In this situation of humanitarian catastrophe, BAI met with some mothers of children born from UN soldiers. Unfortunately, they were among the many stricken families who were deprived of their homes and belongings, which were either destroyed or swept by the flood’s waters. These poor women find themselves today alone in the streets with the children of the UN soldiers under their arms, while the UN continues to ignore them.

BAI noted that the state is totally absent in these circumstances, especially when it comes to other threats of loss of human life that weigh on the southern population. People are stranded in certain remote areas where road access has been heavily damaged or destroyed. Traffic congestion is a big problem near the southern coast. The absence of urgent intervention on behalf of the state power company, the State Electricity of Haiti (EDH), in various towns within this department is also a serious threat. In Torbeck, for example, nearly all the electrical poles are on the ground with their exposed wires, posting safety concerns for residents who sleep in the street.

Based on interviews with residents and authorities, BAI concludes that the population was not informed, or at best was partially informed, of the risks for disaster and flooding that Hurricane Matthew posed. According to the testimonies of residents of Roches-à-Bateau and Port-Salut, local authorities did not implement systematic awareness campaigns to inform them of the risks of flooding and disaster from the category 4 hurricane. No measures were taken to evacuate residents in danger. The little bit of information they received was from their mobile phones warning them that there will be a hurricane and that they must be careful. Therefore, it is a violation of the right to information and of the right to life for the population of these communities, according to the American Convention on Human Rights, article 4, ratified by Haiti in 1977, and the principles of protection of humanitarian intervention under the Sphere Project.

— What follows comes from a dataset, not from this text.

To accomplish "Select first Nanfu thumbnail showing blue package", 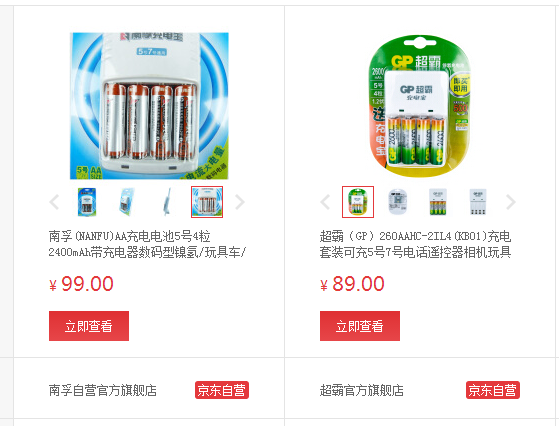I will (x=87, y=202).
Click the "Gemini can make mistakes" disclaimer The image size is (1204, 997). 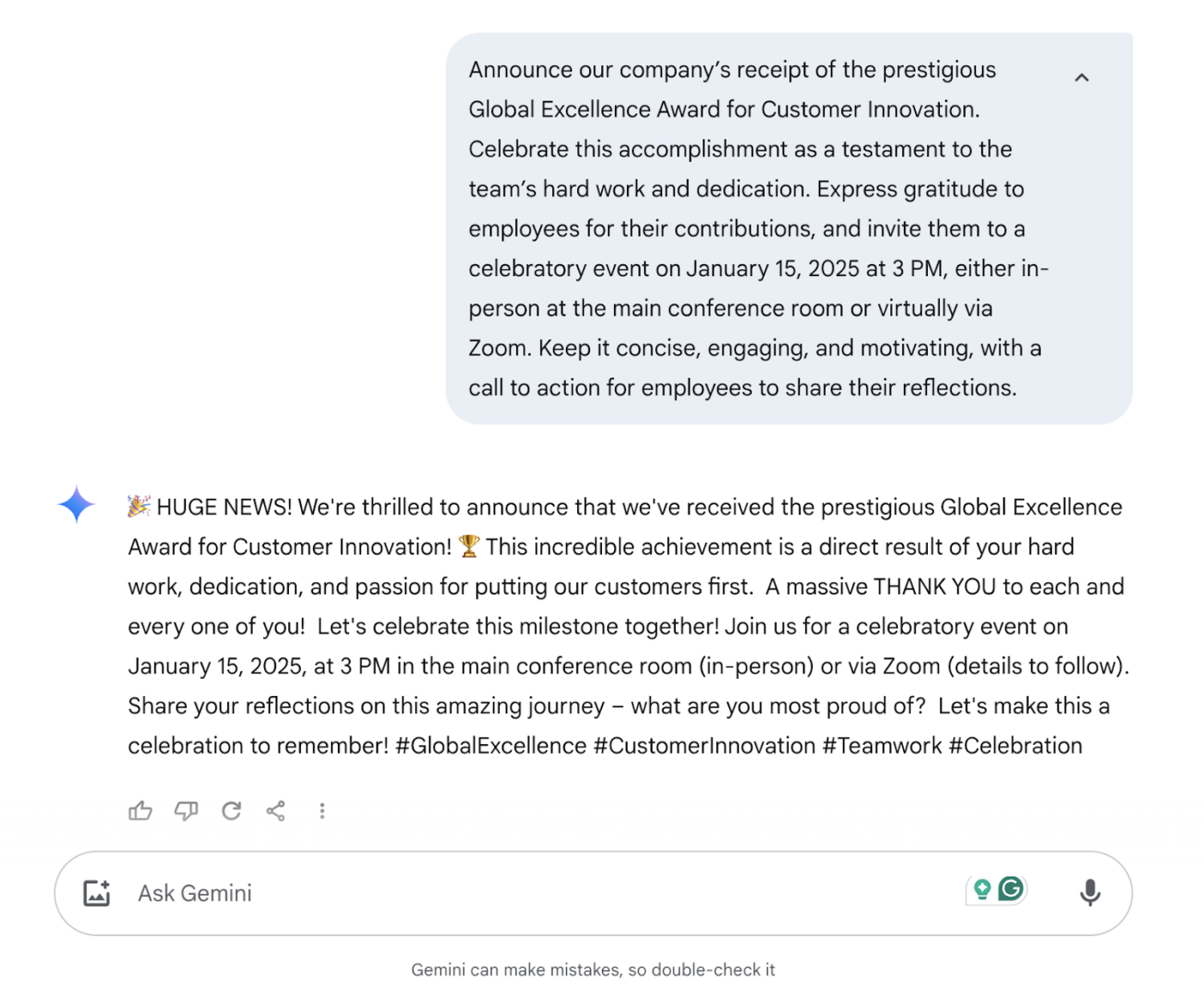593,970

BAI wishes to denounce the irresponsibility of the René Garcia Préval and Michel Joseph Martelly administrations, who failed to bring structural responses to the problems of the country’s environmental degradation, failed to provide the country with a national risk-management plan, and failed to intervene urgently during this natural disaster. Haiti’s environmental vulnerability was clearly understood when these administrations took power with Hurricane Jeanne in 2004, which killed nearly 3000 people in Gonaives and caused 300,000 people to be without shelter, as well as in the devastating hurricanes Fay, Gustave, Hanna and Ike in 2008, and by the earthquake of January 12 2010, which led to more than 300,000 deaths and more than 1.5 million without shelter.

While expressing sympathies to the victims and to the families of the victims, BAI also denounces the passivity of the Government of Haiti under this urgent humanitarian situation that has been painfully observed in the southern department.